A deux semaines du premier tour, la campagne officielle pour la présidentielle s'ouvre lundi en France sans que rien ne soit joué, près d'un Français sur deux se disant indécis: le favori de droite Nicolas Sarkozy semble bien parti pour disputer le 2e tour, mais contre qui ?

Selon un sondage publié dimanche, 42% des électeurs n'ont pas arrêté définitivement leur choix au premier tour, soit 18 millions de personnes, quand le corps électoral en compte 44,5 millions. 58% se disent à contrario "tout à fait sûrs" de leur vote le 22 avril.

Les femmes semblent plus indécises que les hommes, et les jeunes plus que leurs aînés. Plus de la moitié des électeurs de moins de 30 ans hésitent encore (56%), contre 33% des plus de 50 ans.

Parallèlement, la socialiste Ségolène Royal traverse une nouvelle phase difficile. Elle peine à imposer ses propositions économiques et notamment à expliquer sa dernière idée contre le chômage, un Contrat Première Chance (CPC) pour les jeunes non qualifiés, dont le nom rappelle le contrat-première embauche (CPE) du gouvernement de Dominique de Villepin, objet de protestations monstres de la jeunesse il y a un an.

"Royal à la peine, Sarkozy creuse l'écart", titre le Journal du Dimanche (JDD). En baisse dans les derniers sondages, Mme Royal réunit 22 à 24% des intentions de vote, contre 26 à 31% pour M. Sarkozy, et est talonnée par le centriste François Bayrou qui, lui, remonte et pourrait recueillir jusqu'à 21% des voix.

Comme pour recadrer la course, Mme Royal et M. Sarkozy ont durci le ton l'un envers l'autre et "redroitisé" -comme l'écrit le JDD- ou "regauchisé" leur discours. Les récents affrontements entre des groupes de jeunes et la police à la gare du Nord, une des principales de Paris, leur ont en fourni l'occasion. Et c'est Nicolas Sarkozy qui semble le plus en tirer profit dans les sondages.

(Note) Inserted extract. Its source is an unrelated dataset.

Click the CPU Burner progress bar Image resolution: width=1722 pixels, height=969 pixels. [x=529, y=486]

S'il apparaît nettement derrière ces trois concurrents, le candidat de l'extrême droite Jean-Marie Le Pen, parvenu à la surprise générale au deuxième tour de la présidentielle en 2002, n'est toutefois pas hors course, estiment les analystes.

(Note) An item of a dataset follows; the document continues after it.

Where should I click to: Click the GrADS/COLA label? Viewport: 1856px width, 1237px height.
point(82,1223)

A 78 ans, le chef du Front national (FN) est crédité de 12 à 16% des intentions de vote, mais juge ces pronostics en-deçà de la réalité et croit ferme en une réédition du scénario de 2002. Deux de ces quatre candidats, Sarkozy, Royal, Bayrou, Le Pen, devraient se qualifier pour le 2e tour le 6 mai.

Les huit autres candidats sont crédités au mieux de 4% des voix au premier tour. Ce sont la communiste Marie-George Buffet, trois trotskistes (Arlette Laguiller, Olivier Besancenot, Gérard Schivardi), l'écologiste Dominique Voynet, l'altermondialiste José Bové, le candidat des chasseurs Frédéric Nihous et le souverainiste Philippe de Villiers. Campagne officielle oblige, les douze prétendants auront à partir de lundi le même temps de parole et d'antenne. Des règles strictes s'appliquent dès lors pour les affichages, les émissions à la radio et à la télévision (horaires comparables pour tous les candidats).

Après un week-end pascal de trêve, la dernière phase de la campagne se traduira aussi par une multiplication des meetings.

Pour succéder à Jacques Chirac, 74 ans, président depuis 1995, les sondages donnent Nicolas Sarkozy gagnant contre Ségolène Royal au second tour, mais perdant face à François Bayrou. Le suspense reste donc entier.

Le président sortant, loin de l'effervescence de la campagne, s'est offert dimanche un bain de foule pour Pâques : en week-end au Fort de Brégançon sur la Côte d'Azur (sud-est) avec son épouse Bernadette, il s'est fait acclamer à l'occasion de sa venue à la messe à Bormes-les-Mimosas, où une foule compacte s'était massée, sous un soleil insolent.